[Pixel coordinate grounding data]
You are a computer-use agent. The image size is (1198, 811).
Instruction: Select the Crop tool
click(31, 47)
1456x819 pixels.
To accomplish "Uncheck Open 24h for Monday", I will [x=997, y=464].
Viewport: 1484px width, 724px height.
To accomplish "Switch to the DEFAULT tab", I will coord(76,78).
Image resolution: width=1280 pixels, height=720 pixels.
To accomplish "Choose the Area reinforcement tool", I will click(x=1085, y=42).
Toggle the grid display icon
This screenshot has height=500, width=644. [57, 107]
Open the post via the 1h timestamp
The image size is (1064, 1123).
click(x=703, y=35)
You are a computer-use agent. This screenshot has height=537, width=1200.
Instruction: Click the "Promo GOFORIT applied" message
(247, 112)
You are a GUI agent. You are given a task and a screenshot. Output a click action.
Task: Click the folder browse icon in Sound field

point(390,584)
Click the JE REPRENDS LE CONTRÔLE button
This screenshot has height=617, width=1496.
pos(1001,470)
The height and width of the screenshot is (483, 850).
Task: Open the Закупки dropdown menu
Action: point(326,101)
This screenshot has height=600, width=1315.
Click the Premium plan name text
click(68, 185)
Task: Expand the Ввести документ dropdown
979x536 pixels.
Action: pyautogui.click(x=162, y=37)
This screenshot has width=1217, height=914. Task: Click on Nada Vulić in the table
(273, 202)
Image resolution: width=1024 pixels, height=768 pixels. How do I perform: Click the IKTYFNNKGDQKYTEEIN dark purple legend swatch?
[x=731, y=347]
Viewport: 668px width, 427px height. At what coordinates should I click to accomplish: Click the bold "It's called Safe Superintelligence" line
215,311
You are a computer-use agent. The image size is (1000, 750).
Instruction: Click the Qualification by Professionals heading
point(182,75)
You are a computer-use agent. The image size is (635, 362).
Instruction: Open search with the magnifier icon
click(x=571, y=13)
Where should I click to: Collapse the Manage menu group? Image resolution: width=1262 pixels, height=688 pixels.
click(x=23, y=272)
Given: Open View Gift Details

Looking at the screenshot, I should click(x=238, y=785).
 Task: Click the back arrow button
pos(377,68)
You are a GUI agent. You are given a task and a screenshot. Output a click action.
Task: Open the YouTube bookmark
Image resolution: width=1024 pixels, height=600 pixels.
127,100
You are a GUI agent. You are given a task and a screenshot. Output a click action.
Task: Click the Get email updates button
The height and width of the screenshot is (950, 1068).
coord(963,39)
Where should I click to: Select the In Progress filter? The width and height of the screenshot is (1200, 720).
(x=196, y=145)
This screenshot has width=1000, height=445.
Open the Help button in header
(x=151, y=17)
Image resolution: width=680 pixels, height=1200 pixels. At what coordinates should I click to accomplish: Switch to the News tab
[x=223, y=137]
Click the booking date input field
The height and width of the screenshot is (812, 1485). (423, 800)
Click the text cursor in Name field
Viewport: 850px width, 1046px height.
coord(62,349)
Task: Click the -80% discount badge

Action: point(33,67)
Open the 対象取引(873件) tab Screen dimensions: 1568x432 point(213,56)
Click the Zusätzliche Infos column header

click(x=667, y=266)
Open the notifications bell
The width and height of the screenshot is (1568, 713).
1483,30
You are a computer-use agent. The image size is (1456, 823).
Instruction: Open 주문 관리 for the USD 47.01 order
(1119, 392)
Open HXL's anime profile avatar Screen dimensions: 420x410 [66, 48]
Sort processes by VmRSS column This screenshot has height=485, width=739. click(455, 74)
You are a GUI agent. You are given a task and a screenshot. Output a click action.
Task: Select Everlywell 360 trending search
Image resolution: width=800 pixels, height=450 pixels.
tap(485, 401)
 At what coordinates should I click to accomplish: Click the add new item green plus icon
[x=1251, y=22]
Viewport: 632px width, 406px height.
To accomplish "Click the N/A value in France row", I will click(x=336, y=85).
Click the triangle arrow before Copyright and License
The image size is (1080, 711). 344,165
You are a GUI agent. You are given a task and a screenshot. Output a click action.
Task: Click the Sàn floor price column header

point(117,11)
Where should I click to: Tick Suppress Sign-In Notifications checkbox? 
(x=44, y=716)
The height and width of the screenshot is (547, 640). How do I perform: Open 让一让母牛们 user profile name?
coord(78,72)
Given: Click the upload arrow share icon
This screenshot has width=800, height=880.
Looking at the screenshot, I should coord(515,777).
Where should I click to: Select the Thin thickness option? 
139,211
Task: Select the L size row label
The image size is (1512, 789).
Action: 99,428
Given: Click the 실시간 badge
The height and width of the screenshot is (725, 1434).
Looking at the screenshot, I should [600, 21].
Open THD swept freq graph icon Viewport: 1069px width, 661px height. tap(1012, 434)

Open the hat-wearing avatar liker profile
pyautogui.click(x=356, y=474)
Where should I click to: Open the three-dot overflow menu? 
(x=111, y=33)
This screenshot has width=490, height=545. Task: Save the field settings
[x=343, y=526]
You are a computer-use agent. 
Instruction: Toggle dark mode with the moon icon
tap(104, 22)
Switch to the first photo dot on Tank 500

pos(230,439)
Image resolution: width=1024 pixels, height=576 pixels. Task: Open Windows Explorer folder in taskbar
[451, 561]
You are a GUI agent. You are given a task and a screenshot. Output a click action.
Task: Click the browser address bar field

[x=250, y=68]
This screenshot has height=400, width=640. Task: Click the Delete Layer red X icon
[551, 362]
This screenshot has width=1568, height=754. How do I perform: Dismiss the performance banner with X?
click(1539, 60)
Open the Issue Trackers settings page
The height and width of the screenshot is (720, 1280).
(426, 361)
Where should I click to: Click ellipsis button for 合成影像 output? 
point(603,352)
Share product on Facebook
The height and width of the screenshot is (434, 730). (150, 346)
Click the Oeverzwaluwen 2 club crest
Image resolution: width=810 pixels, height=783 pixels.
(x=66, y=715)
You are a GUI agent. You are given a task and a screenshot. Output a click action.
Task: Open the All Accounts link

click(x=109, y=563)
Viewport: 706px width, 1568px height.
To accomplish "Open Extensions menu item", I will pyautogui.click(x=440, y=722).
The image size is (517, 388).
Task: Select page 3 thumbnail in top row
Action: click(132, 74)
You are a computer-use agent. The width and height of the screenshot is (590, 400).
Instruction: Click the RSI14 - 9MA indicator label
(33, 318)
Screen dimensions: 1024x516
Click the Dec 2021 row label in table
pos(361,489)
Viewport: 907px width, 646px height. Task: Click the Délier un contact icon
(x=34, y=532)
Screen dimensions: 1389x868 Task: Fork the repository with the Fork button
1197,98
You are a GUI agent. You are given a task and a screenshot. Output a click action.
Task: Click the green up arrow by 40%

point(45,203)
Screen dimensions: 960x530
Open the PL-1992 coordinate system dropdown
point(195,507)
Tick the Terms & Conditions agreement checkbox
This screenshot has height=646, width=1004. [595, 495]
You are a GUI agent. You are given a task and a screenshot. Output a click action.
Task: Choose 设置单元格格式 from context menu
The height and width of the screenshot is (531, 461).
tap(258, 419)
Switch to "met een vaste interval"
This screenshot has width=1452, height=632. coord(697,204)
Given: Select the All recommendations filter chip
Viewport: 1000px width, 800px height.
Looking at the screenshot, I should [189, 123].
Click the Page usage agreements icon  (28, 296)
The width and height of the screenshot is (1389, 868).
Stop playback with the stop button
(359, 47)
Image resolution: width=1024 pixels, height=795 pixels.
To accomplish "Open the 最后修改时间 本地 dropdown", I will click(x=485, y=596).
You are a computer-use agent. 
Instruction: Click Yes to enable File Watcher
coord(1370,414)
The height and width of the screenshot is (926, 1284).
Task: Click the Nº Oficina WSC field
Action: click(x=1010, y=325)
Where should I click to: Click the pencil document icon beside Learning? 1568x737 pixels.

**WORK TO BE COMPLETED:** Return, with no change at all, every line in the entries above from the line containing "Given: Click the upload arrow share icon" through the line containing "Given: Click the 실시간 badge".

**RESPONSE TO THIS EXERCISE:**
Given: Click the upload arrow share icon
This screenshot has width=800, height=880.
Looking at the screenshot, I should coord(515,777).
Where should I click to: Select the Thin thickness option? 
139,211
Task: Select the L size row label
The image size is (1512, 789).
Action: 99,428
Given: Click the 실시간 badge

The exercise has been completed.